Our Payroll Service is designed to streamline the payroll process, including the deduction of student loan contributions. By utilising our service, you can be confident that the correct amount will be deducted from your employees’ salary, ensuring compliance with the relevant requirements and accurate payroll processing.

Other Statutory Deductions

As an employer, it is essential to be aware of additional deductions that may need to be made from an employee’s paycheck. Two common examples of such deductions are court orders and child maintenance payments.

Court orders come into effect when an individual has outstanding payments to make in relation to a specific case. As an employer, it is your responsibility to deduct the specified amount from the employee’s paycheck and ensure timely payment to the appropriate party.

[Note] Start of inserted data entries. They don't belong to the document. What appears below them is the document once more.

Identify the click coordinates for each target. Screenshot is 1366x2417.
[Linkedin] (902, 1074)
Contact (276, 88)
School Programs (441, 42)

Child maintenance payments are another type of deduction that may be required. These payments are made to support the financial well-being of a child. As an employer, you are responsible for deducting the agreed-upon amount from the employee’s paycheck and forwarding it to the child maintenance service or the designated recipient.

By accurately deducting any required additional deductions from your employee’s paycheck, you fulfil your obligations as an employer and contribute to the proper resolution of financial obligations. To ensure compliance, it is essential to stay informed about any specific rules or requirements associated with these deductions.